Именно в штате Мэн, в городке Бат, она нашла эти открытки в каком-то закопченном сарае с вывеской «Антикварные редкости», недалеко от судостроительной верфи; было слышно, как там клепали корабли. Владелец антикварной лавки пытался всучить ей извозчичий кнут. Утч показалось, что в его старых глазах мелькнуло что-то похожее на просьбу испытать кнут на нем. Но она – европейка; а впрочем, я не уверен, что многие американки это бы сделали. Если только в штате Мэн. Утч отвергла кнут и продолжила рыться в старых вещах, стараясь держаться поближе к двери и подальше от старика, следовавшего за ней по пятам. Едва взгляд ее упал на открытки в пыльной витрине, она немедленно узнала Европу. Утч попросила показать открытки: это была Франция времен Первой мировой войны. Она поинтересовалась, откуда они здесь.

Он был американским солдатом Первой мировой и встретил победу во Франции. Единственное, что осталось у него с тех времен, были эти открытки – старые черно-белые снимки, некоторые с коричневатым оттенком, очень плохого качества.
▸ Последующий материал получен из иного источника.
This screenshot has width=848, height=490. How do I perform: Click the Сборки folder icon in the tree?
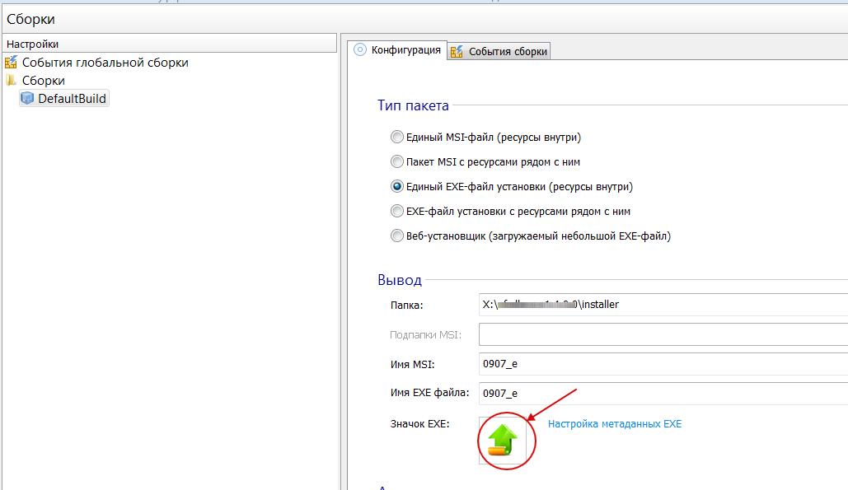11,81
Старик сказал, что черно-белые фотографии точнее отражают реальность.

– Мне запомнилась Франция черно-белой, – сказал он Утч. – Не помню, чтобы тогда были иные краски.

Она знала, что фотографии мне понравятся, и купила их – более четырехсот открыток за один доллар.

Я рассматривал их неделями и рассматриваю до сих пор. Там есть дамы в длинных черных платьях, мужчины с черными зонтиками, крестьянские дети в традиционных бретонских костюмах, лошадиные упряжки, старинные авто, военные французские грузовики с брезентовым верхом, солдаты, гуляющие в парке. Есть виды Реймса, Парижа и Вердена – до и после бомбежек.

Утч права: в будущем они мне могут пригодиться. Тем летом в штате Мэн я все еще работал над моим третьим историческим романом, действие которого происходило в Тироле во времена Андреаса Хофера, крестьянского героя, заставившего отступить Наполеона. Франция времен Первой мировой была тут ни при чем, но я знал, что настанет и ее черед. Возможно, через несколько лет, когда люди на фотографиях – и даже детки в бретонских костюмах – достигнут возраста, когда их заведомо можно будет считать покойниками, я вытащу эти открытки на свет. Я нахожу, что неприлично писать исторические романы о людях еще не умерших; это мой принцип. История требует временной дистанции; я стараюсь не писать о живых.

Для истории необходим фотоаппарат с двумя объективами: один – длиннофокусный, другой для съемки крупных планов, с большой глубиной резкости. О широкоугольниках забудьте – достаточно широкого обзора быть не может.

Но тогда, в Мэне, я не помышлял о Франции. Я расчесывал укусы злобных насекомых и был поглощен историей крестьянской армии Андреаса Хофера, тирольского героя, который заставил отступить Наполеона. Я огорчался, видя, как отчаянно тревожится Утч за детей, когда они купаются у скалистого побережья; наши дети были в самом опасном возрасте (какой же возраст не опасный?), и оба не умели плавать. Утч казалось, что им ничего не грозит в машине и в антикварных лавках, да и меня раздражали укусы мошкары, оводов и комаров. Лето в Мэне, у моря, мы провели в четырех стенах.

– Почему мы хотеть сюда приехать? – спрашивала Утч.

– Почему захотели сюда приехать? – поправлял я ее.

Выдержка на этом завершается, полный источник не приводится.